And yet almost everything in Christian doctrine originates from the Jewish scriptures and traditions, refigured though those ideas may be. Major exceptions include the afterlife and last judgment (ideas that began to be debated within Judaism after the biblical period; the Eucharistic consumption of blood, very contrary to Torah kashrut teachings; and the Cross, a Gentile way of killing people. Early Christians (who were Jews) managed to make Old Testament connections even to these.

Here is an earlier blog post where I list several Old Testament passages that became important for New Testament writers. Christians’ teachings about Jesus took them deeply into the Jewish scriptures, though in ways difficult to accept by other Jews.


The Old Testament ends with Malachi, probably written in the 400s BCE, although Esther is from that time or later, and Daniel and also the apocrypha books of the Maccabees are from the 100s BCE. Thus, the Old Testament ends with the community establishing Jewish faith and identity both in the land and in the diaspora. See my earlier post on the Talmud for the development of Rabbinic Judaism.

During this time of crisis and development for Judaism, Christianity emerged. Jesus, a Galilean Jew from Nazareth, was born about 4 BCE and died around 29 or 30 CE. Among the most famous Mishnah sages whose lives overlapped with Jesus, Hillel lived in about 100 BCE-10 CE. The sage Rabbi Akiva was born after Jesus died, living in about 50-135 CE. Some scholars believe that 1 Thessalonians, from about 50 CE, may be the earliest New Testament book.

This past week I heard a presentation by Lawrence Schiffman, Professor Hebrew and Judaic Studies at New York University. Subsequently I ordered his book From Text to Tradition: A History of Second Temple and Rabbinic Judaism (Hoboken: Ktav Publishing House, 1991). He has a good summary of the background of Christianity (pp. 149ff). After Herod’s death in 4 BCE, Judea was ruled by Roman procurators, the first few of whom were wise, but Pontius Pilate–who of course ordered Jesus’ execution–was an unwise ruler insensitive to Jewish customs, resulting in years of conflict and economic decline. Early Christianity began in this climate, “firmly anchored in the heritage of Second Temple sectarianism” (p. 149). This was a time of several other messianic movements. Jesus himself likely learned from among the Pharisees and other Jewish leaders of the time, although of course he and Pharisees had disagreements and discussions.

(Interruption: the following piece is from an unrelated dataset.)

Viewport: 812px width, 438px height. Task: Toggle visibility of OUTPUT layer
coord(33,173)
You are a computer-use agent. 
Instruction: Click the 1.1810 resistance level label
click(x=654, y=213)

Eventually, as Schiffman writes, “Jesus’ teachings apparently raised the ire of some of the Hellenized Jews in the leadership of the high priesthood, as well as of the Romans, who decreed his crucifixion. It is impossible from the incomplete accounts [apart from the Gospels] we have to determine exactly what led to the execution of Jesus, yet we know the tragic results of the widespread Christian assumption that the Jews were responsible for it” (p. 152).

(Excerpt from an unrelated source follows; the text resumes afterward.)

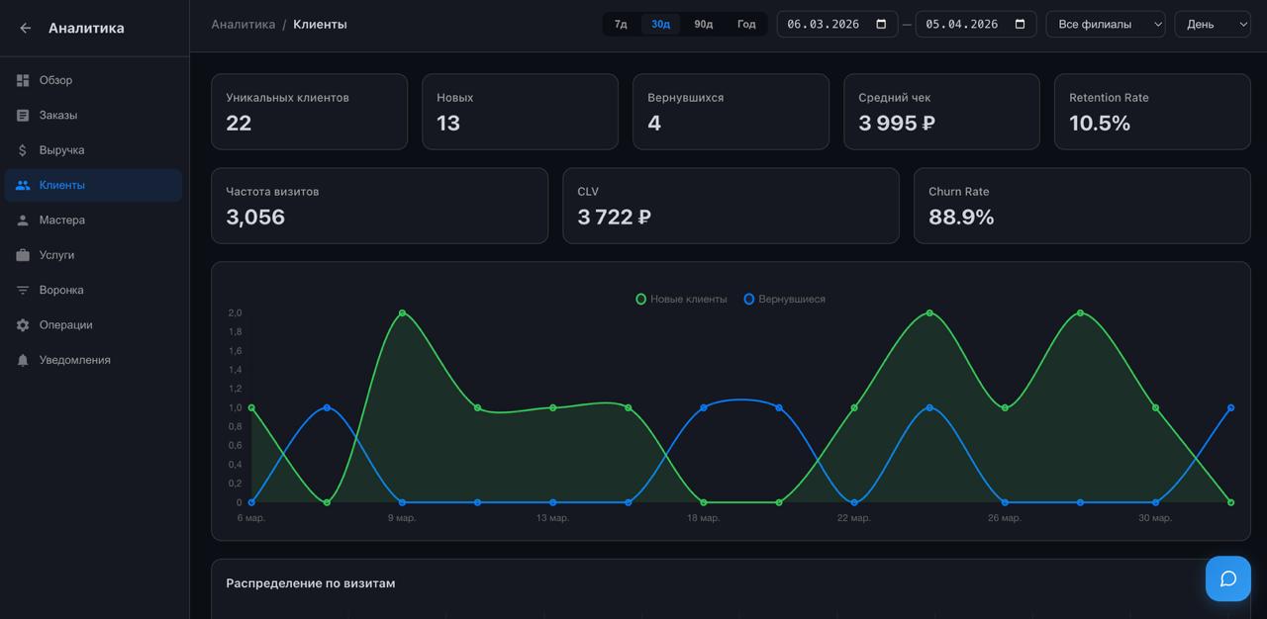
Task: Toggle the Вернувшиеся chart legend series
Action: pos(784,300)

The separation of Judaism and Christianity took about a hundred years, Schiffman writes. On the Christian side, we can see in New Testament traditions that the believers in Jesus’ resurrection began to see Jews as “the other”, with whom Jesus (though himself a Jew) disputed (p. 153). The New Testament writings reflected bitterness of Jesus-believing Jews toward other Jews.

In the very early days, Schiffman writes, Christians and Jews might still discuss the Hebrew Bible, but tensions arose and grew. On the Jewish side, tannaitic Judaism became the dominant kind of Judaism after the unsuccessful Jewish revolt against the Romans during the last third of the first century CE. (See my earlier post about the Talmud.) The Pharisees were the only survivors of the several groups that had existed during and right after Jesus’ lifetime. As the Tannaim (sages of the Mishnah period) standardized Jewish beliefs, Jews who believed in the messiahship of Jesus were perceived as minim, or Jews with wrong beliefs. The Tannaim also developed laws to separate other Jews from commerce and interaction with the Christian minim (p. 153). By the Bar Kokhba Revolt (132-135 CE), which effectively prevented Jews from returning to the Land, the Tannaim forbade  Christian writings.

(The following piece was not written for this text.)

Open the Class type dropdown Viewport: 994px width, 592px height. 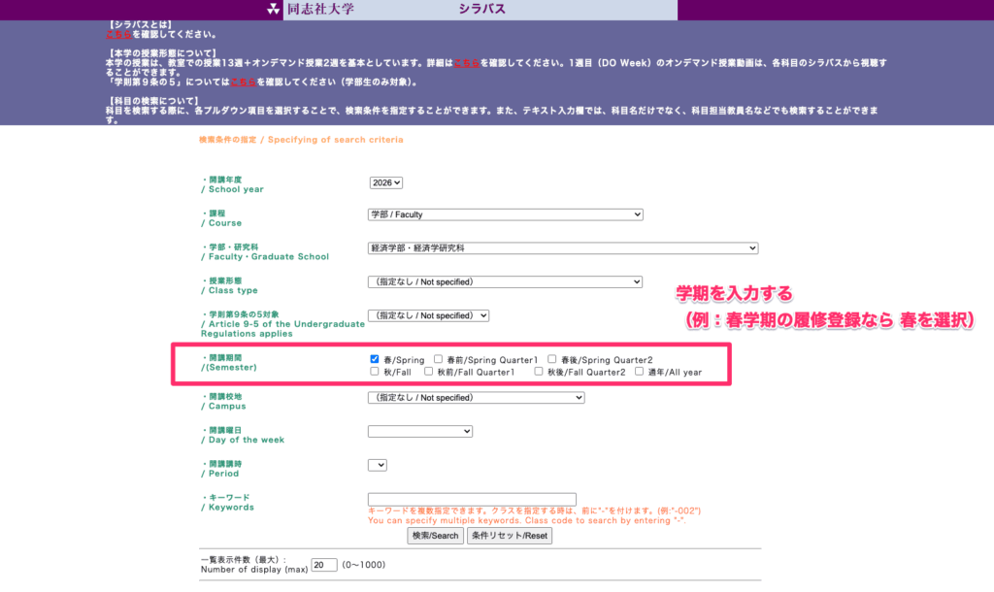pyautogui.click(x=505, y=282)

The situation became complicated because, in the Apostle Paul’s churches, Gentiles—that is, persons outside the purview of Talmudic halacha, or Jewish law—were becoming the dominant kind of Christian, and the minim, Jews who combined Jesus-belief with Torah-observance–faded away (p. 154-155)

When religion and politics combine, someone gets very hurt; in this case, in the 300s, the Roman empire became increasingly Christianized, eventually resulting in attacks on Jews and synagogues and other expressions of anti-Semitism (pp. 155-156). Legislation of the Christianized empire “set the stage for the tragic history of Jewish-Christian relations in medieval and modern times” (p. 156). James Carroll’s book, Constantine’s Sword: The Church and the Jews, A History (New York: Mariner Books, 2001) is a long and thorough account of this history.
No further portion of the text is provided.